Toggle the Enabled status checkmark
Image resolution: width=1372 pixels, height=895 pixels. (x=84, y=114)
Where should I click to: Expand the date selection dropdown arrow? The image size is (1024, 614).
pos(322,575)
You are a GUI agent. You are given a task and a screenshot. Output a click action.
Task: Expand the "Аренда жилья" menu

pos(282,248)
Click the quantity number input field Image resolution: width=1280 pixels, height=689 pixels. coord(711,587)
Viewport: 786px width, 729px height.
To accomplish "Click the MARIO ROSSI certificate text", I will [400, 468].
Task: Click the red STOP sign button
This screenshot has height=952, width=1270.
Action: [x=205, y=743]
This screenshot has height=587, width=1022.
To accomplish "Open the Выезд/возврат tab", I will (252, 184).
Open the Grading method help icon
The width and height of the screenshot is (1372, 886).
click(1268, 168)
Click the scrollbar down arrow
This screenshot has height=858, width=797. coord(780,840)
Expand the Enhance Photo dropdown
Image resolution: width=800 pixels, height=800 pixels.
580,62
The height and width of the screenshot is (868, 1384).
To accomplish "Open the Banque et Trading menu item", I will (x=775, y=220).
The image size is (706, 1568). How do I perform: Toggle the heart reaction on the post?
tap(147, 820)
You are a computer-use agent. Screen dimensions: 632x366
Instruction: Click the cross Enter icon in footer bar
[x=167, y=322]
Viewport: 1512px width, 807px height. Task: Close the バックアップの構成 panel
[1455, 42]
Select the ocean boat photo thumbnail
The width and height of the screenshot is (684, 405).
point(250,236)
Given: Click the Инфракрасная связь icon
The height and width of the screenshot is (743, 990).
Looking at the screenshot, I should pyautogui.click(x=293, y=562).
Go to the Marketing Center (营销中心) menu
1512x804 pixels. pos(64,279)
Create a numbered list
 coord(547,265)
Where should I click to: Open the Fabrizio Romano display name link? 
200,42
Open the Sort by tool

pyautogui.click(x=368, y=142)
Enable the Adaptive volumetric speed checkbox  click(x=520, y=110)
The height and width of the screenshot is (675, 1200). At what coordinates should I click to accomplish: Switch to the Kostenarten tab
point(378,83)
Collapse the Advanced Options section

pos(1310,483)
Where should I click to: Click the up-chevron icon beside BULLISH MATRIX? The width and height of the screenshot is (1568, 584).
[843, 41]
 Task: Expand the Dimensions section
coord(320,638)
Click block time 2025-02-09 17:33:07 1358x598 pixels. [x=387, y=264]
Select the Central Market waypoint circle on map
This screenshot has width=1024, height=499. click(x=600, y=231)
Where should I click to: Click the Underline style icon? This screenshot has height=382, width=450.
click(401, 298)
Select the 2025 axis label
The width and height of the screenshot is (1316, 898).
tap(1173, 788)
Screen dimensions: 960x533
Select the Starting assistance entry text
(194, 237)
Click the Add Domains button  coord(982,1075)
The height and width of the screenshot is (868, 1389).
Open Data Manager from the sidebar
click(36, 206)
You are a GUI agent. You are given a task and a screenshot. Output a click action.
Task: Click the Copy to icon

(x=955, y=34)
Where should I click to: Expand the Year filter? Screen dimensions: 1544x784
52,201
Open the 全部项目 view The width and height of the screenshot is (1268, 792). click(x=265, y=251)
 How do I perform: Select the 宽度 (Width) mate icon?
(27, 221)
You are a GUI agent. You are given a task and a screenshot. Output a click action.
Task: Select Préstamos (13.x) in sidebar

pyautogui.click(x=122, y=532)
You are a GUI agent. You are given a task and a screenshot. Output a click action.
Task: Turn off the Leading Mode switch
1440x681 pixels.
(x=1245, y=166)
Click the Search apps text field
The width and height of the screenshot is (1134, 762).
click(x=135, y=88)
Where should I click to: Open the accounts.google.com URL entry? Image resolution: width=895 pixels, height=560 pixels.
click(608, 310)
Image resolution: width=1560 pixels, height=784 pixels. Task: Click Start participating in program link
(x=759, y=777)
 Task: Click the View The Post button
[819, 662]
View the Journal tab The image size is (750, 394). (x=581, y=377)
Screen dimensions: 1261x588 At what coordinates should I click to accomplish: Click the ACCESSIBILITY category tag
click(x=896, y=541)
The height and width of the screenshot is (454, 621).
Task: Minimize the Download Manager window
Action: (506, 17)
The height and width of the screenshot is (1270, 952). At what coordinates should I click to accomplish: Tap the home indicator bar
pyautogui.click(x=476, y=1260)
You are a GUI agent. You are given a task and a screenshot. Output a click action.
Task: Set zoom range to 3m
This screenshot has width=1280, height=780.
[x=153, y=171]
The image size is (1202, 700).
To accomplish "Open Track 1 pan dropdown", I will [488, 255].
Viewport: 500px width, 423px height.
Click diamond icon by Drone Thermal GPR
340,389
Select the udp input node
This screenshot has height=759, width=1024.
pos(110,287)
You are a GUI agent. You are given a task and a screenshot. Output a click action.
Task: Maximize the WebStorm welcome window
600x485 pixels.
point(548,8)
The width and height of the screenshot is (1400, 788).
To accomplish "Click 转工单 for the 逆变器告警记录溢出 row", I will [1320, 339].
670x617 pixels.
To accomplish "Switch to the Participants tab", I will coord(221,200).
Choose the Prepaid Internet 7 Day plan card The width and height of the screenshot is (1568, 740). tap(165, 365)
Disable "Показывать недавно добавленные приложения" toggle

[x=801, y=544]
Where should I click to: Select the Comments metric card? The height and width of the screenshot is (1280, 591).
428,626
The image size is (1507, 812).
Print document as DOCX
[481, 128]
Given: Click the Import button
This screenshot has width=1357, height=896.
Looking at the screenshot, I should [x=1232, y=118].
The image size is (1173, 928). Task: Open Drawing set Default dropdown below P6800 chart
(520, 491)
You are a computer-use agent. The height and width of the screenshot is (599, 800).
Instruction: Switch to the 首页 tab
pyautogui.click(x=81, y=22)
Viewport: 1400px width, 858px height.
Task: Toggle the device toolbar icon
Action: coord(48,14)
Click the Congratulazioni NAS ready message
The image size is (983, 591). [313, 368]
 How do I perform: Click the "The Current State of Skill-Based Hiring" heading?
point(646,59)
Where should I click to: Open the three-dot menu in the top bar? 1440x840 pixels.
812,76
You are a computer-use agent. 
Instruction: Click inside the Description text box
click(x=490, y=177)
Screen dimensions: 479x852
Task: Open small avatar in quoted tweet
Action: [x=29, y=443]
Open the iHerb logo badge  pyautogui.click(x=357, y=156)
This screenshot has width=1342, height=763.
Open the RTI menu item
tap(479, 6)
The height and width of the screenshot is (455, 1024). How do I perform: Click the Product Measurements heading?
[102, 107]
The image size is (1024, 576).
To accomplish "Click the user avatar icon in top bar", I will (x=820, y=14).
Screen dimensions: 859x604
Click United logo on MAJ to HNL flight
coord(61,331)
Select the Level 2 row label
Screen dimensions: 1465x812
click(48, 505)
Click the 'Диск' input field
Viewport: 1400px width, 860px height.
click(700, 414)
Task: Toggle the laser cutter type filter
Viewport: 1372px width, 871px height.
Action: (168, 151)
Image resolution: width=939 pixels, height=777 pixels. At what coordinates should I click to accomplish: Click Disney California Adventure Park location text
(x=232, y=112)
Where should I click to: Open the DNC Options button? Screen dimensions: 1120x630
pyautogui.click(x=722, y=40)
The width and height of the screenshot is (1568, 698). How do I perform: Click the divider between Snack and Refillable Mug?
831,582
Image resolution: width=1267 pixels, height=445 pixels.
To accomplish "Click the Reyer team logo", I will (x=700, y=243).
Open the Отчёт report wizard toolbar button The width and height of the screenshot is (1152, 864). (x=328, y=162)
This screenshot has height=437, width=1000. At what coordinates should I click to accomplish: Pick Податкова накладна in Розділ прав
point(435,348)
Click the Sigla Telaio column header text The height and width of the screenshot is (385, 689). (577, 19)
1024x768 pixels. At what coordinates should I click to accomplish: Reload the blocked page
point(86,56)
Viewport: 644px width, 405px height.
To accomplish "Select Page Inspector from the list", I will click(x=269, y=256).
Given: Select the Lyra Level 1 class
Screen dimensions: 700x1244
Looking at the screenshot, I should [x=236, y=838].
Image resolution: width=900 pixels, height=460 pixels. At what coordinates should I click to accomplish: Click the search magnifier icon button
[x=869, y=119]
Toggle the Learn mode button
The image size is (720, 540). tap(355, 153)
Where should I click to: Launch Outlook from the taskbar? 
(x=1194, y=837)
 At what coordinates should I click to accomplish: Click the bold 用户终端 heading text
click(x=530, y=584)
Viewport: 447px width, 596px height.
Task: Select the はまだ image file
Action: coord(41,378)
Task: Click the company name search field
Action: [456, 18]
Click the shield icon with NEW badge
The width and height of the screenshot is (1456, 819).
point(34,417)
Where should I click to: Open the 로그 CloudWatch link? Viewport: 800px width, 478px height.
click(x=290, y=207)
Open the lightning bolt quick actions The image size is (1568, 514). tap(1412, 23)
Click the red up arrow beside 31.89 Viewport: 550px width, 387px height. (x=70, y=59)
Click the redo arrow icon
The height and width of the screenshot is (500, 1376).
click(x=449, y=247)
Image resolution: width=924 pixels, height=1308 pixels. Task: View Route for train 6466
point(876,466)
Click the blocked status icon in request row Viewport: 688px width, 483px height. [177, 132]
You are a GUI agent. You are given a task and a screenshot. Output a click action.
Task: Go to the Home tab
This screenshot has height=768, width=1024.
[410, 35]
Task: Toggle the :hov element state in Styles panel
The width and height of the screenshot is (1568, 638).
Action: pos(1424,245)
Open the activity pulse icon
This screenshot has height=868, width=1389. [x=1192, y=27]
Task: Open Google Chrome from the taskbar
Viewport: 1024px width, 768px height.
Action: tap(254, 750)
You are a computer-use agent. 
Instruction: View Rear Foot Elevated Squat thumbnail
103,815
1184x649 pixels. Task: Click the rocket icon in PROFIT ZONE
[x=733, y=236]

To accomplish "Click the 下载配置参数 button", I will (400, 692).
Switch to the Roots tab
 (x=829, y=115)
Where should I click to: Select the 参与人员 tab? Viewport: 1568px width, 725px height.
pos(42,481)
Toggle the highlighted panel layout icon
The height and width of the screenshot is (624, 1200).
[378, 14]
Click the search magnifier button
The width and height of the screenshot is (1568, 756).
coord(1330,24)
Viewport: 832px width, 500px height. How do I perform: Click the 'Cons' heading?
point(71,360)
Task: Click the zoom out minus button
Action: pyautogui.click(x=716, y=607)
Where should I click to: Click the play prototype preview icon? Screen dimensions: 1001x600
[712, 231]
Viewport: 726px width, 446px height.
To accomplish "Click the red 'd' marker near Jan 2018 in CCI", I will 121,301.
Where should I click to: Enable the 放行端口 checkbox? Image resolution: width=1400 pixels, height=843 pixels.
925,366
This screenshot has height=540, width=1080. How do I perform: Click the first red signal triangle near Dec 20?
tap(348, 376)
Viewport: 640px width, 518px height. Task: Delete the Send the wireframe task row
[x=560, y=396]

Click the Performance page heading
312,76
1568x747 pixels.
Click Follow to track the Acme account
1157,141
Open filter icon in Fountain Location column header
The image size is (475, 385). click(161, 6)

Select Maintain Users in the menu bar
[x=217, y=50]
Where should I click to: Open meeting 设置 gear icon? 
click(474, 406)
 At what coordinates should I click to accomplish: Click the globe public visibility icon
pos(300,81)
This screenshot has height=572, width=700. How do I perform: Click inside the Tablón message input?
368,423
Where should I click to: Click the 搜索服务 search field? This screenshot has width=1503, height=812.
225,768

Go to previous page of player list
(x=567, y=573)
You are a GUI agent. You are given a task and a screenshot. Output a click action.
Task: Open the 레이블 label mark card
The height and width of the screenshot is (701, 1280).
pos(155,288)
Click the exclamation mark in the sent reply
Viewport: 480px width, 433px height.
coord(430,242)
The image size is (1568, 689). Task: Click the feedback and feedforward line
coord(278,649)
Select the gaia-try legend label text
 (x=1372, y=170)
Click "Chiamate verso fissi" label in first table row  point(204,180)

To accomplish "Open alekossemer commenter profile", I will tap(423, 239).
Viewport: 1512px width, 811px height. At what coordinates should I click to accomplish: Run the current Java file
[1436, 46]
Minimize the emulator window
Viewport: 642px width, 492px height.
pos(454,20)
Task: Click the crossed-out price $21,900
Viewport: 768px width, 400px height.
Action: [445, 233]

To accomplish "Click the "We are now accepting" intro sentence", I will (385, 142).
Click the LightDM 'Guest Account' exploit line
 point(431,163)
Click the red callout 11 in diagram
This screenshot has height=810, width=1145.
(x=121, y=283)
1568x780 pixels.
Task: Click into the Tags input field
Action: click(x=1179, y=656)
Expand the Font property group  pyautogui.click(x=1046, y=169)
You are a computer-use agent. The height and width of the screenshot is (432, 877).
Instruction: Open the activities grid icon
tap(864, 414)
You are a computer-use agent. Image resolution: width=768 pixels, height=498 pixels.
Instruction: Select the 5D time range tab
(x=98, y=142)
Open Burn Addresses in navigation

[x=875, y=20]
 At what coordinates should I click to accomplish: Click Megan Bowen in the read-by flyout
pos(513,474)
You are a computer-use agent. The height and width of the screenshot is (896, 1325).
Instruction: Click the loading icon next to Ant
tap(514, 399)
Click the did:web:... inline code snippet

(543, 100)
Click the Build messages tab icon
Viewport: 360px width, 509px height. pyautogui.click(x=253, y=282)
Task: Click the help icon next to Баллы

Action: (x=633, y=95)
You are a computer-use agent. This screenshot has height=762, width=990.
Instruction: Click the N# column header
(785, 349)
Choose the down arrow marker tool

------------------------

### EXERCISE OBJECTIVE
Reproduce the records unchanged, starting at the line that contains "Where should I click to: Expand the Year" and ending at the line that contains "click(608, 310)", including both of those lines.

### RESPONSE
Where should I click to: Expand the Year filter? Screen dimensions: 1544x784
52,201
Open the 全部项目 view The width and height of the screenshot is (1268, 792). click(x=265, y=251)
 How do I perform: Select the 宽度 (Width) mate icon?
(27, 221)
You are a GUI agent. You are given a task and a screenshot. Output a click action.
Task: Select Préstamos (13.x) in sidebar

pyautogui.click(x=122, y=532)
You are a GUI agent. You are given a task and a screenshot. Output a click action.
Task: Turn off the Leading Mode switch
1440x681 pixels.
(x=1245, y=166)
Click the Search apps text field
The width and height of the screenshot is (1134, 762).
click(x=135, y=88)
Where should I click to: Open the accounts.google.com URL entry? Image resolution: width=895 pixels, height=560 pixels.
click(608, 310)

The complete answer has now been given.